→ **Task**: Look through the material below and copy exactly the lines from the line with "You are a GUI" to the line with "1456x819 pixels.", those two lines included.

→ **Information provided**:
----

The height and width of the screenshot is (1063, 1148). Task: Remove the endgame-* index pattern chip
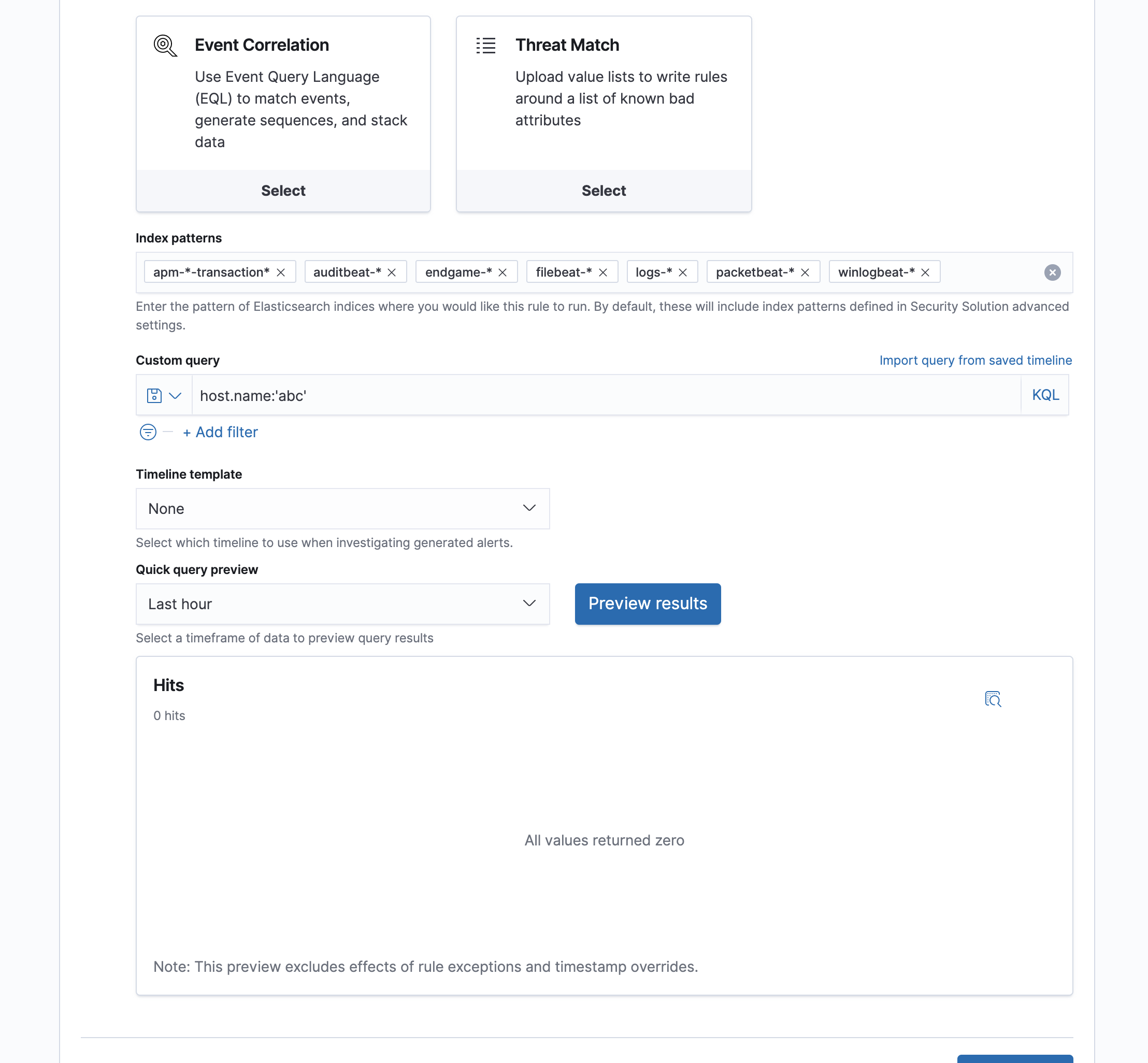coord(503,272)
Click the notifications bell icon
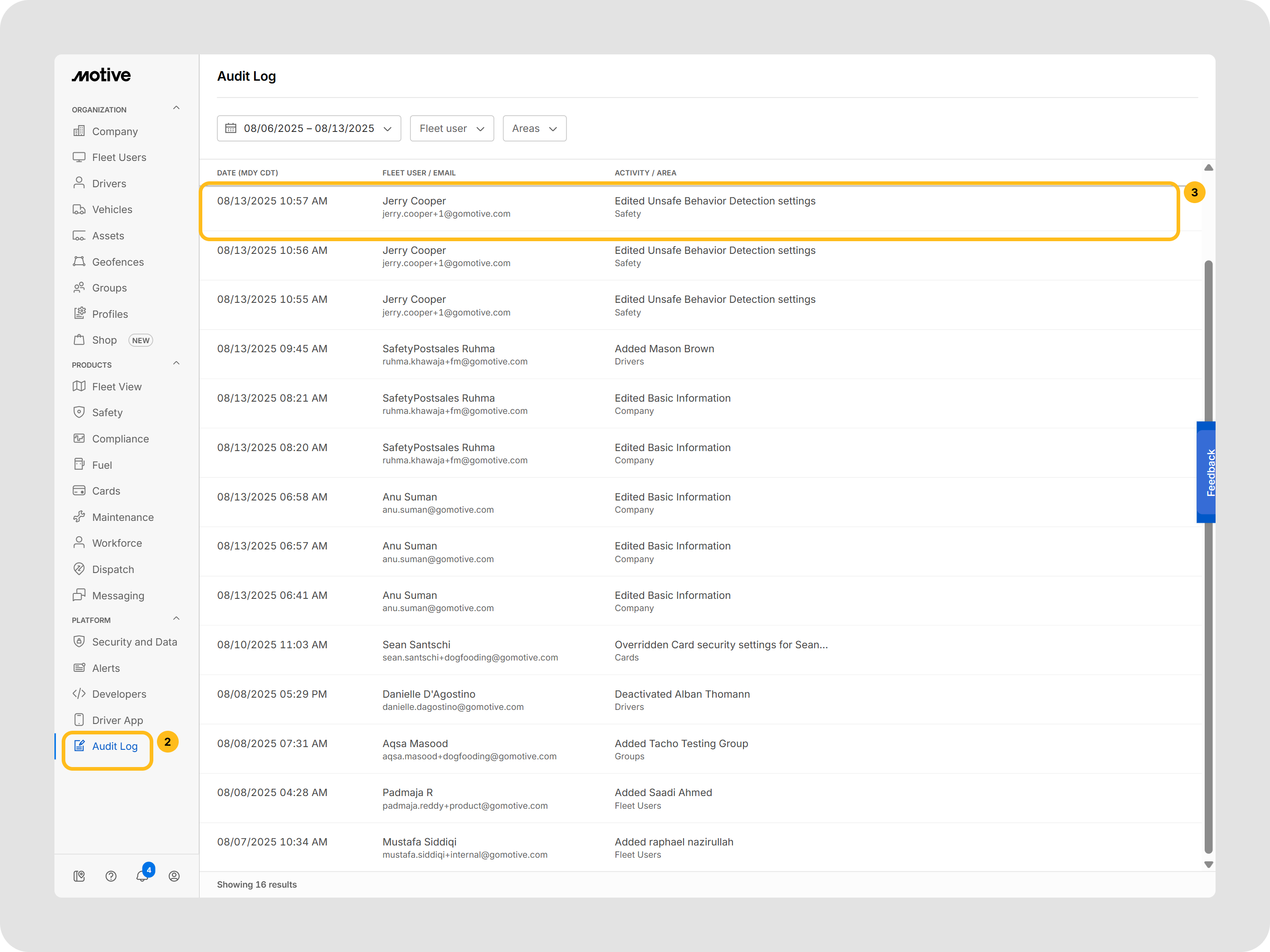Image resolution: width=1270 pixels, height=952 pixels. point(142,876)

----

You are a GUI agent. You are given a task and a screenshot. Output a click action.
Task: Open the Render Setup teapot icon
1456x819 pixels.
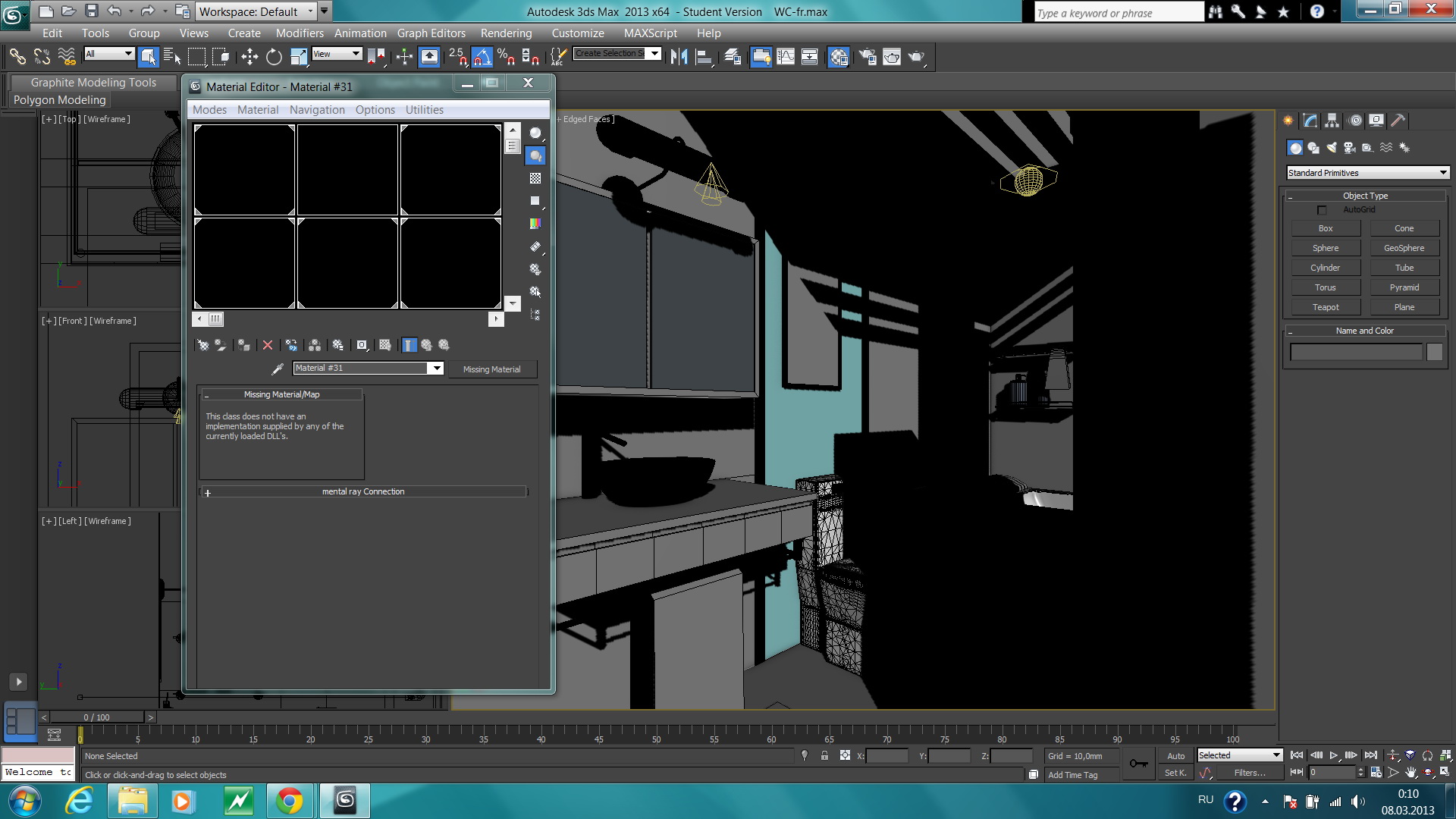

----

→ **Problem solution**:
You are a GUI agent. You are given a task and a screenshot. Output a click action.
Task: Open the Render Setup teapot icon
1456x819 pixels.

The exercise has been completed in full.